At a city council meeting in May, Paul Messinger’s granddaughter Sabrina Messinger looked out from the podium, note cards in her hands.
Sabrina attended the meeting on behalf of Paul to address the Scottsdale Heritage Connection’s decision to recognize the Messinger family by naming its interior space “The Messinger Family Research Room” — a decision the council backed unanimously.
“Paul is a natural storyteller and his passion for his community shines through his stories,” Sabrina said. “We are so thankful to have had this opportunity to be part of this, and I know just how important it is to him.”
Paul is the honorary chair of the Scottsdale Heritage Connection (SHC) campaign committee and the lead private contributor to this project.
“Paul Messinger’s historical knowledge, experience and giving nature and true love of Scottsdale stood out as he’s attended every single meeting,” said Scottsdale Library Director Kira Peters during her presentation at the meeting.
The 2,000-square-foot modern research space will house a collection of the oral, written and visual history of Scottsdale.
“Honestly, words escape me,” said councilman Guy Phillips. “Paul Messinger is such a wonderful, amazing guy. Scottsdale is so lucky to have had him all this time. I don’t want to choke up here, but I want to move to adopt Resolution No. 11435. What an honor and a tribute; this is fantastic.”
The SHC will be completed and open to the public by the end of the month.
The collection includes over 10,000 photographs and images of Scottsdale; more than 450 video and audio recordings highlighting the city’s history, 700 books, phone directories and local media; and local newspaper clippings from as early as the 1950s.
Visitors will also have access to oral histories, aerial views of Scottsdale’s past and an extensive collection of high school yearbooks dating back to the 1920s.
Images of Scottsdale architect Bennie Gonzales’ work, as well as past and present images of the Parada del Sol Parade, a featured event in Scottsdale since the 1950s, will also be available for viewing.
The SHC currently sits where the Scottsdale Arts Public Art-curated gallery was once located.
Scottsdale Arts has provided curated public art exhibitions within the library for the past 12 years, and they will continue to do so once a new, 680-square-foot gallery is built across from the SHC.
It will likely open sometime this fall, according to Wendy Raisanen, curator of collections and exhibitions for Scottsdale Public Art.
The city approved the construction of the new gallery space in April, and Public Art will curate three to six unique exhibits annually.
“Because this exhibition space is smaller than the space we had before, we’re planning to concentrate more on showing smaller works of many kinds: fine craft, glass, small metals, fibers, illustration, prints and photography.
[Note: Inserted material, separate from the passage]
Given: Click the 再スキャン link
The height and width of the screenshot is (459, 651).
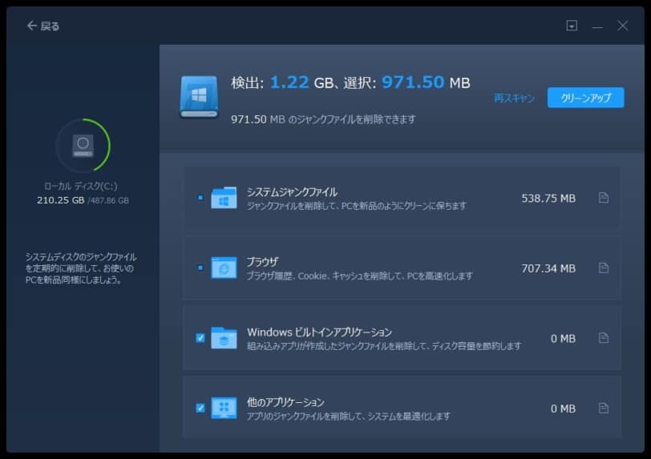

We will exhibit work by local artists and creatives. Of course, that’s not the full extent of what we can exhibit, but I’m excited about the new direction,” said Raisanen.
She added that because the new gallery is a modular space, Public Art will be able to change exhibitions quickly and more often.
“I don’t have a schedule of exhibitions or artists yet because the date for building this gallery has been such a moving target. But, I’ve been reaching out to new artists we haven’t seen before,” she said.
The goal of the new gallery space, according to Raisanen, is to introduce a quality art experience to people who might be intimidated by going to a museum, as well as to help them feel comfortable enjoying fine art.
“Our exhibition mantra is still this: Art is for everyone,” she said. “Maybe after coming in the Gallery @ The Library, they’ll feel curious enough to check out Scottsdale’s Arts District or Scottsdale Museum of Contemporary Art — or make art themselves.”
In the meantime, Raisanen continues to curate exhibitions for the Appaloosa Library in northern Scottsdale.
Currently on display at Appaloosa is “Before Ever After: My American Fairytale” by Shachi Kale, which runs through Aug. 30.
The gallery isn’t the only relocation within the library, though.
The SHC used to be located on the second floor of the library, but it was displaced upon Eureka Small Business’ arrival.
“Scottsdale Public Library promised the public it would bring this valued collection back out onto the main floor and accessible to the public at a future date and that future date is right now,” Peters said.
The SHC — a collaborative project between the city, the Friends of the Scottsdale Public Library, the Scottsdale Historical Society, the Scottsdale Library board, and a citizen-driven campaign committee — has been five years in the making.
SHC and its supporters spent the past two years fundraising for the project.
As of last month, more than $412,000 was contributed to the project, including funding from the city, individual donations, corporate donations and grants.
Now located next to the Knowasis Teen Center, the SHC is branded as “a window to the past, a celebration of the present and a portal to the future.”
For Sabrina, she hopes the SHC will help educate generations to come about Scottsdale’s histories, “so the stories I’ve grown up hearing throughout my childhood are not forgotten — because that’s what makes Scottsdale so special and us the most western town.”